TASK STATEMENT | In the data below, count every line that holds the string "width" and reply with the number alone.

RECORDS PROVIDED |

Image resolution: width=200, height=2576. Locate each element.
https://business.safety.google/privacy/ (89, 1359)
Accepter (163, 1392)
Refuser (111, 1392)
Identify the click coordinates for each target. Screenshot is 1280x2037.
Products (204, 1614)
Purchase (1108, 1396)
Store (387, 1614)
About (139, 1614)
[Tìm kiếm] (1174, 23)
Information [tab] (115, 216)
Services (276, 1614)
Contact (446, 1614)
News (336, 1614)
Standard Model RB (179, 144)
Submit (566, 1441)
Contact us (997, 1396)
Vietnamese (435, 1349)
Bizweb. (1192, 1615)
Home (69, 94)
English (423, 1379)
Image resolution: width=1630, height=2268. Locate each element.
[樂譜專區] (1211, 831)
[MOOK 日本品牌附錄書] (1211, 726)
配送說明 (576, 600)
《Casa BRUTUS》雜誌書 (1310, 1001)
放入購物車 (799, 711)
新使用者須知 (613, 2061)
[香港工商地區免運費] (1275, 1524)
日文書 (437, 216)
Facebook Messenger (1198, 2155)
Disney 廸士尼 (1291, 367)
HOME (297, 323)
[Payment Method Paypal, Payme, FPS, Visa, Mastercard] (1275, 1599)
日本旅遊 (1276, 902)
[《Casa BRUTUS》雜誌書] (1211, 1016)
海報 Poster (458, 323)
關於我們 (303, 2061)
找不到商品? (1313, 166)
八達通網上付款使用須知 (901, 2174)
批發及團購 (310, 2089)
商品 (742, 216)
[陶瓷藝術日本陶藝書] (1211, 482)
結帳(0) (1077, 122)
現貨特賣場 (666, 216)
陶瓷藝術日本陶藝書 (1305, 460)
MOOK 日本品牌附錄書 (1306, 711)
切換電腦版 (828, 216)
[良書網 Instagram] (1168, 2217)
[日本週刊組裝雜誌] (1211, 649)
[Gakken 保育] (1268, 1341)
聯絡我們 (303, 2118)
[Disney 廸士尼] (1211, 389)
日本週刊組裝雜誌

RESPONSE TO THE EXERCISE | 2